Doctoral Thesis
My dissertation topic is Form-meaning mismatches in language acquisition, and is integrated in the DFG-funded research training group RTG 2636 Form-meaning mismatches.
In the computational part of my work, I investigate (1) how phonological/semantic connectedness of words influences the learning of other similar sounding/meaning words, and (2) how phonological and semantic connectedness interact. I use longitudinal CDI data from wordbank.edu to represent children's growing vocabulary in networks using Python. These are then analysed with R. In the phonology-related sub-project of my dissertation, I collaborates with Michaela Vystrcilová, Laura Pede and Alexander Ecker from the Neural Data Science Group at GAUG.
The experimental part of my work is devoted to the question of what effect (non-)arbitrary word sound and word meaning mappings have on early childhood word learning. For this purpose, I conduct an eye-tracking experiment on young children. In this part of my PhD I collaborate with Ming Yean Sia.

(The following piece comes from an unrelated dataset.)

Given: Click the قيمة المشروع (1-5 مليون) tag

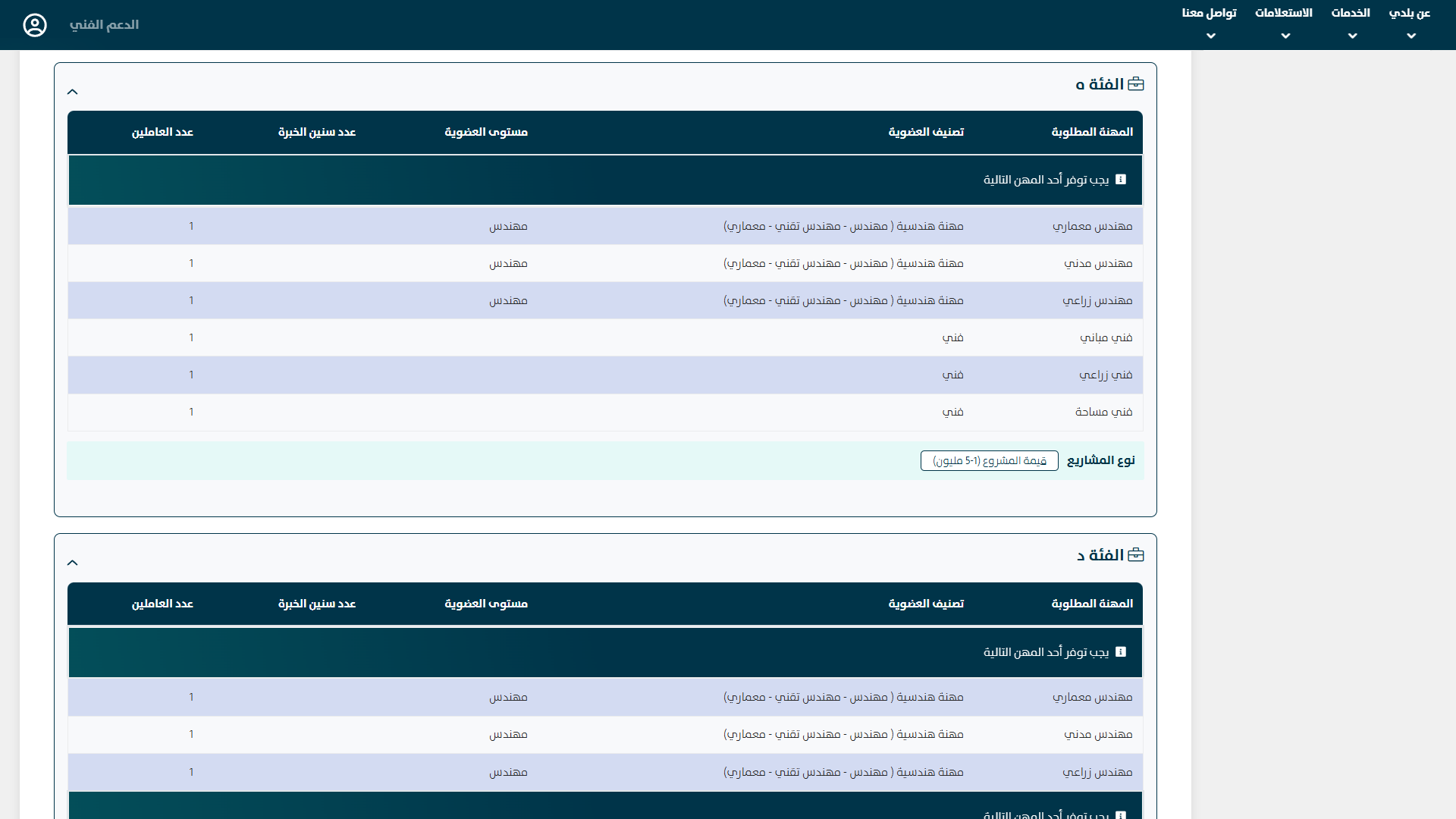Looking at the screenshot, I should pyautogui.click(x=989, y=460).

Judith's work is supervised by Nivedita Mani (GAUG, GEMI), Thomas Weskott (GAUG, Seminar for German Philology) and Markus Steinbach (GAUG Seminar for German Philology).

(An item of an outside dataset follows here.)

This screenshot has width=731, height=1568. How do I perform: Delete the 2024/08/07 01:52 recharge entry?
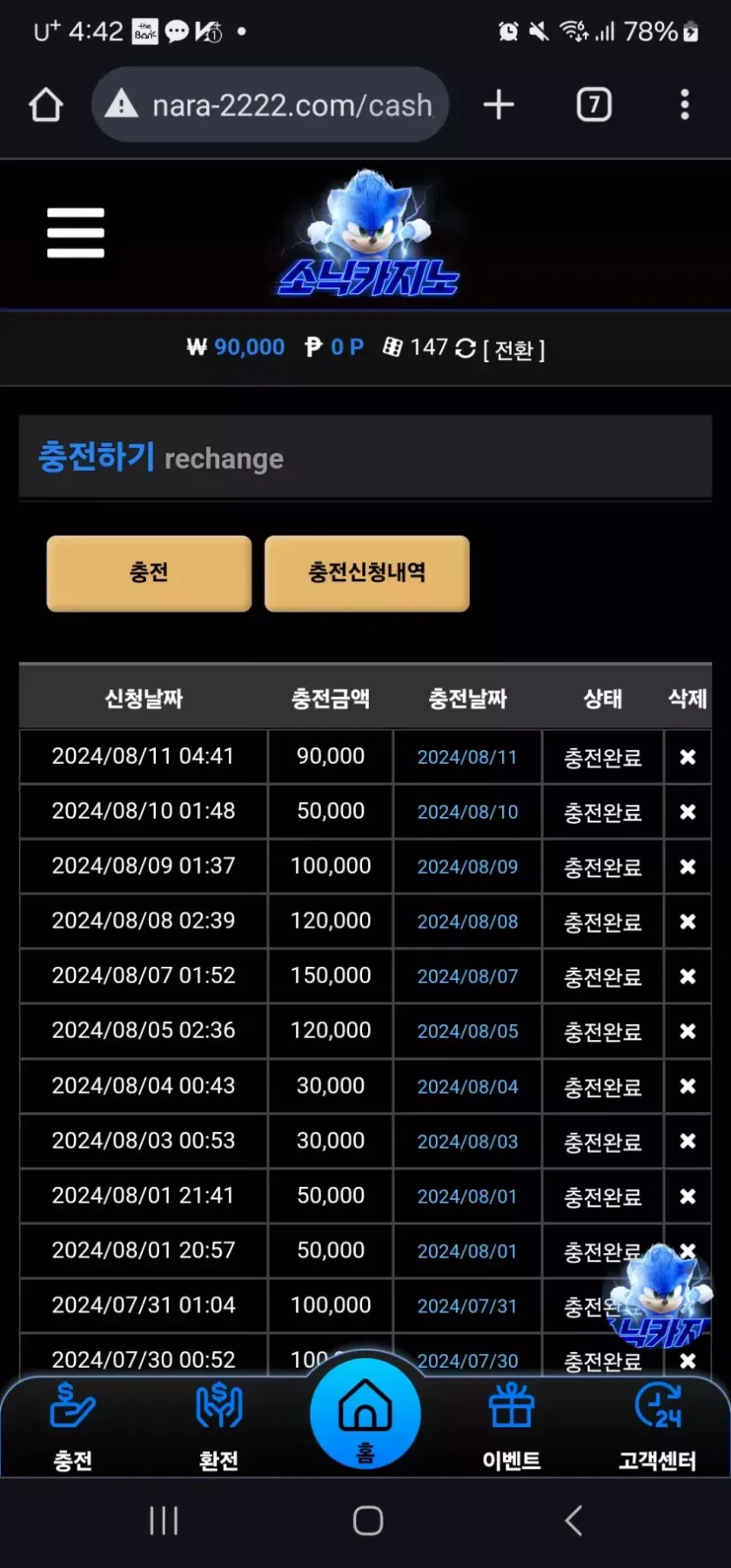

This animation shows the growing vocabulary of a Norwegian child between 17 and 35 months. The connecting lines between the words mean that the connected words are semantically similar. Semantic similarity can be measures in different ways, i.e., associations, features and word embeddings. The semantic similarity used for this animation is based on the University of Florida free association norms (Nelson et al., 2004).
Nelson, D. L., McEvoy, C. L., & Schreiber, T. A. (2004). The university of south florida free association, rhyme, and word fragment norms. Behavior Research Methods, Instruments, & Computers, 36(3), 402–407.